Le sue idee, le sue volontà traggono
origine dal sentimento di simpatia, di amore, di rispetto verso tutti gli
umani: sentimento che deve essere abbastanza forte per indurlo a volere il bene
degli altri come il proprio, ed a rinunziare a quei vantaggi personali che domandano,
per essere ottenuti, il sacrificio degli altri.
Se non fosse così perché dovrebbe egli
essere nemico dell’oppressione e non cercare invece di divenire oppressore?

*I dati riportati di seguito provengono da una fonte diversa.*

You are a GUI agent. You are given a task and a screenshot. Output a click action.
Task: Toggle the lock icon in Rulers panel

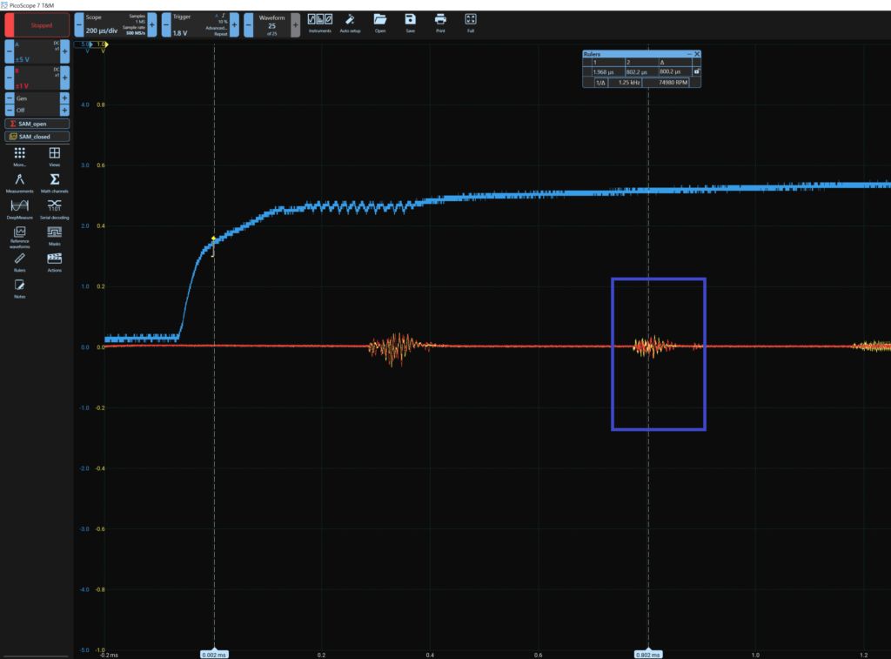[x=696, y=71]

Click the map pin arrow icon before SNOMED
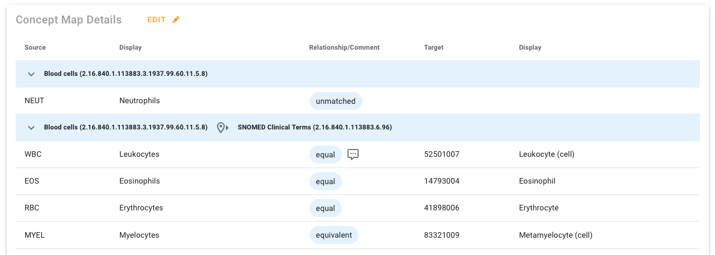click(223, 128)
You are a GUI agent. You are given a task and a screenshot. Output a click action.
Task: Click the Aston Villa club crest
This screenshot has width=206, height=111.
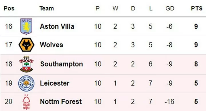26,26
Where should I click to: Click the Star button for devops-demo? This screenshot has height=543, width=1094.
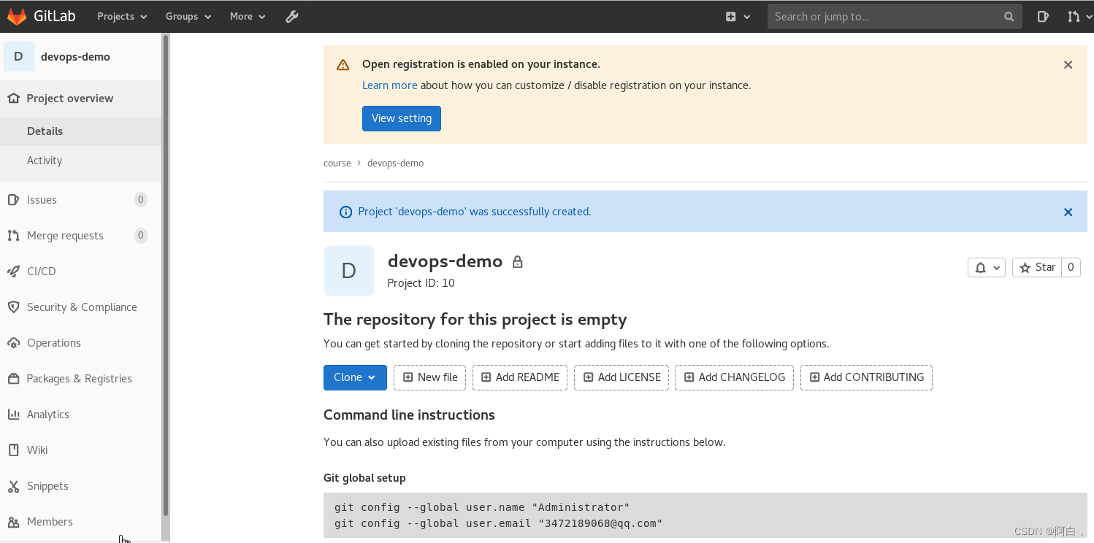pyautogui.click(x=1037, y=267)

L’anarchico sa che l’individuo non può
vivere fuori della società, anzi non esiste, in quanto individuo umano, se non
perché porta in sé i risultati dell’opera d’innumerevoli generazioni passate, e
profitta durante tutta la sua vita del concorso dei suoi contemporanei.
Egli sa che l’attività di ciascuno
influisce, diretta o indirettamente, sulla vita di tutti, e riconosce perciò la
grande legge di solidarietà, che domina nella società come nella natura. E
siccome egli vuole la libertà di tutti. Bisogna che voglia che l’azione di
questa necessaria solidarietà invece di essere imposta e subita, inconsciamente
ed involontariamente, invece di essere lasciata al caso e di essere sfruttata a
vantaggio di alcuni ed a danno di altri, diventi cosciente e volontaria e si
esplichi quindi ad eguale benefizio di tutti.

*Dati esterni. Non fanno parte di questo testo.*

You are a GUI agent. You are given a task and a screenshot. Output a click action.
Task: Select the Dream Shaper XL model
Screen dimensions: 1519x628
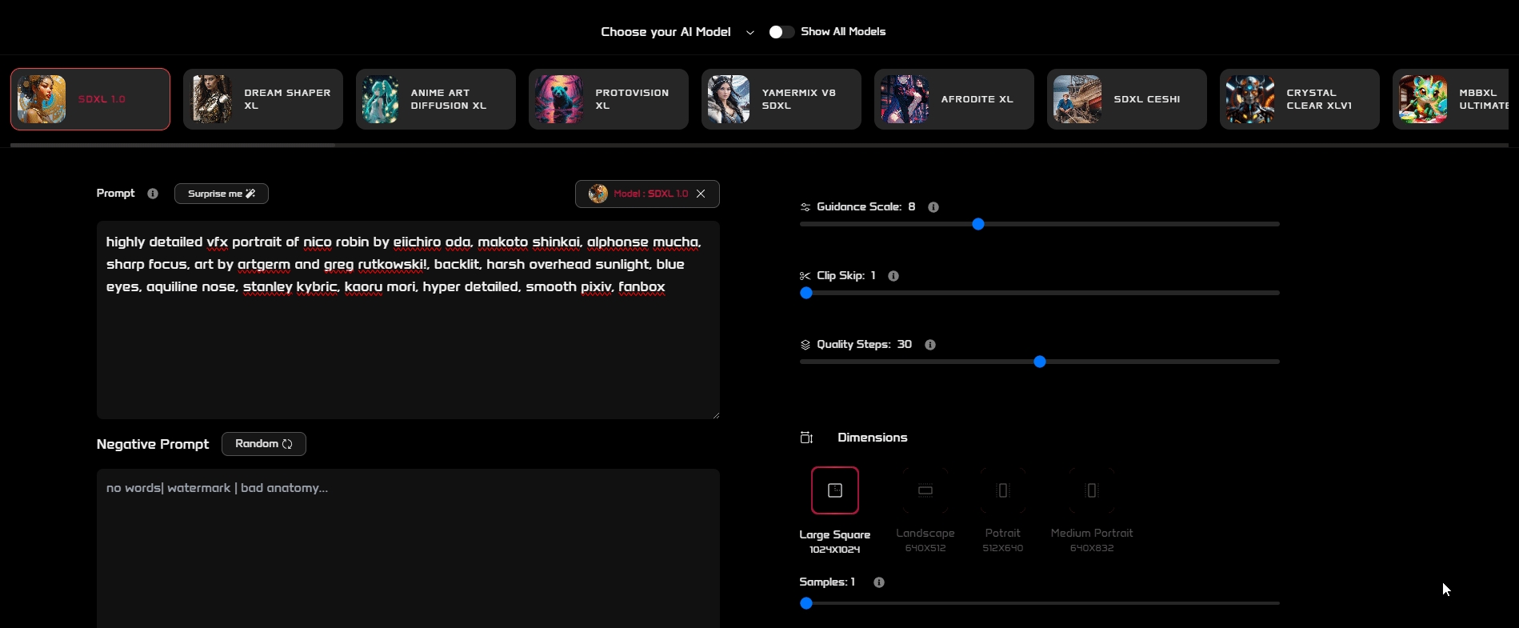click(263, 99)
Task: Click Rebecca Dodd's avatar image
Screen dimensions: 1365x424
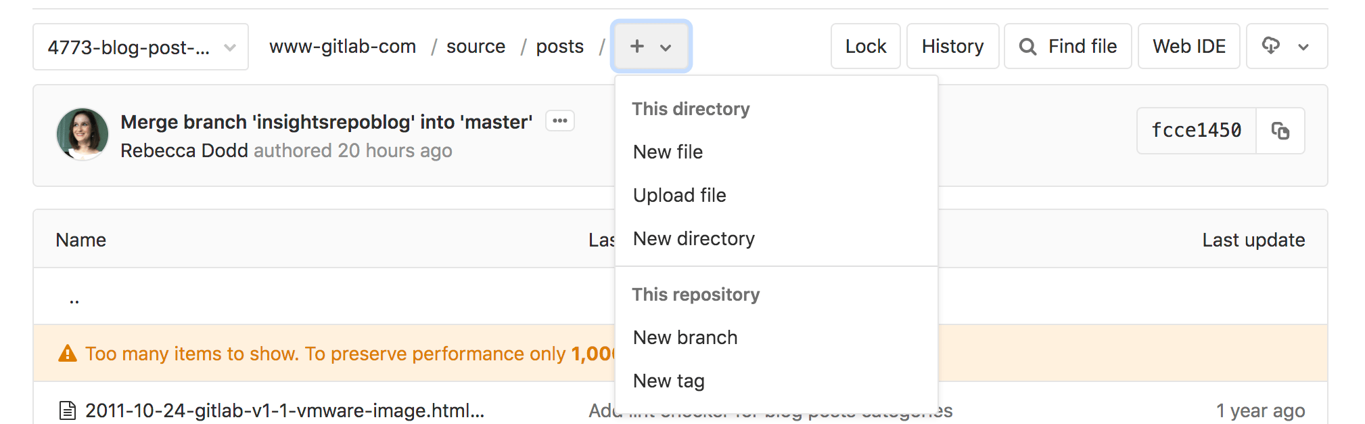Action: pos(83,134)
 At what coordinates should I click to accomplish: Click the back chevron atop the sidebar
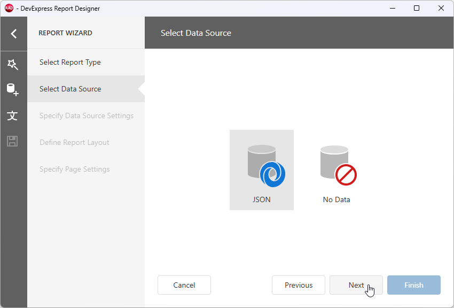(13, 33)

O essere oppressi, o essere oppressori,
o cooperare volontariamente al maggior bene di tutti. Non vi è altra
alternativa possibile; e gli anarchici naturalmente sono, e non possono non
essere, per la cooperazione libera e voluta.
È anarchico colui che la massima sua
soddisfazione trova nel lottare per il bene di tutti, per la realizzazione di
una società in cui egli possa trovarsi, fratello tra i fratelli. Chi invece può
adattarsi, contento, a vivere tra schiavi e trarre profitto dal lavoro di
schiavi, non è non può essere anarchico.